Ferromagnetic monolayer with interfacial Dzyaloshinskii-Moriya interaction: magnon spectrum and effect of quenched disorder

Abstract

We discuss theoretically a ferromagnetic monolayer with an interfacial Dzyaloshinskii-Moriya interaction (iDMI) and a small axial anisotropy. It is shown that the system has a long-period cycloid magnetic order slightly distorted by the anisotropy whose modulation vector k can have several orientations. We find that due to iDMI-induced umklapp terms in the Hamiltonian, the spectrum of long-wavelength magnons is essentially anisotropic: it is linear and quadratic for momenta directed along and perpendicular to k, respectively. Due to such a quasi-1D spectrum, the temperature correction to the mean spin value has a power-law singularity hampering the magnetic ordering at T0. We demonstrate that the umklapps lead to a peculiar band structure of the magnon spectrum similar to electronic bands in solids.

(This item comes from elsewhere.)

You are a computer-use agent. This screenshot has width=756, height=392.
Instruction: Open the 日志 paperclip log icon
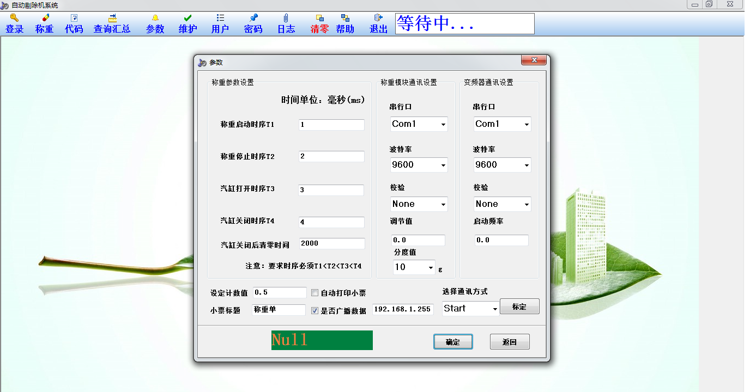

We discuss also the effect of vacancies and defect bonds on system properties at T=0. Owing to the quasi-1D character of the spectrum, the distortion of the cycloid structure by a single defect bond is described by the field of 1D electric dipole. As a result, even infinitesimal concentrations of defects c destroy the long-range order and establish a short-range order whose correlation length shows a power-law dependence on 1/c. Our findings should also be applicable to ultra-thin films with strong enough iDMI.